EXERCISE PROMPT:
Copy out the records below word for word, beginning at the line that contains "Open the outgoing" and stopping after the line that contains "(x=25, y=125)".

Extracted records
========================

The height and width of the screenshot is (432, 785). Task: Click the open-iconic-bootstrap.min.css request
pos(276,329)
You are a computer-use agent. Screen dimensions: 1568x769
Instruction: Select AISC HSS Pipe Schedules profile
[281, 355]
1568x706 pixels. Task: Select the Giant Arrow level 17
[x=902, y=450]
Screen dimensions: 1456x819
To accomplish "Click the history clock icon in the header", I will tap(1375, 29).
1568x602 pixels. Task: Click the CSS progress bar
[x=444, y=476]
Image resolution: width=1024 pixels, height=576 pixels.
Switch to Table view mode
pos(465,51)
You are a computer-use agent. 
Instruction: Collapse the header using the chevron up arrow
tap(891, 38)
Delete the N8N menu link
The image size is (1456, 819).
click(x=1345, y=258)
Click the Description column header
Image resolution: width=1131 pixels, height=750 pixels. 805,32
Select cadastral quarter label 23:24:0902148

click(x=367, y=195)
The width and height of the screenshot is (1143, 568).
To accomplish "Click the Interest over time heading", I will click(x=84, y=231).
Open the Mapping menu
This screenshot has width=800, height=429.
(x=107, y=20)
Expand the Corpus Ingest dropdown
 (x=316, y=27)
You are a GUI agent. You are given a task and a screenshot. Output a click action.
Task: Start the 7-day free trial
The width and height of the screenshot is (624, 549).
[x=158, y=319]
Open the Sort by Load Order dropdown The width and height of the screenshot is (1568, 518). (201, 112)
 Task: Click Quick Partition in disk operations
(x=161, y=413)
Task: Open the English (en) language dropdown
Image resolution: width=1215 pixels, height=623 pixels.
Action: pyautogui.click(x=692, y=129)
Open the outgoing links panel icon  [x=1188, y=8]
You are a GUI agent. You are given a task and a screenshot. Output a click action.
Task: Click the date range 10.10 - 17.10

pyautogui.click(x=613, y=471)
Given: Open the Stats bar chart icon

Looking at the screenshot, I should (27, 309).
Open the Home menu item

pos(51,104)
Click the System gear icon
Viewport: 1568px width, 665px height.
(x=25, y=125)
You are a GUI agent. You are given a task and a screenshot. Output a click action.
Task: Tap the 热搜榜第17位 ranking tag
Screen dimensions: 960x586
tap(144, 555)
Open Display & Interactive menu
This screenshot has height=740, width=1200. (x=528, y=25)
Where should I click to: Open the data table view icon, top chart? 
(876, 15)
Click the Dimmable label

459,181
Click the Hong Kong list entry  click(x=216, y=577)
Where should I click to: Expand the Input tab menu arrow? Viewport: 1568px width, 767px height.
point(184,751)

========================

EXERCISE OUTPUT:
Open the outgoing links panel icon  [x=1188, y=8]
You are a GUI agent. You are given a task and a screenshot. Output a click action.
Task: Click the date range 10.10 - 17.10

pyautogui.click(x=613, y=471)
Given: Open the Stats bar chart icon

Looking at the screenshot, I should (27, 309).
Open the Home menu item

pos(51,104)
Click the System gear icon
Viewport: 1568px width, 665px height.
(x=25, y=125)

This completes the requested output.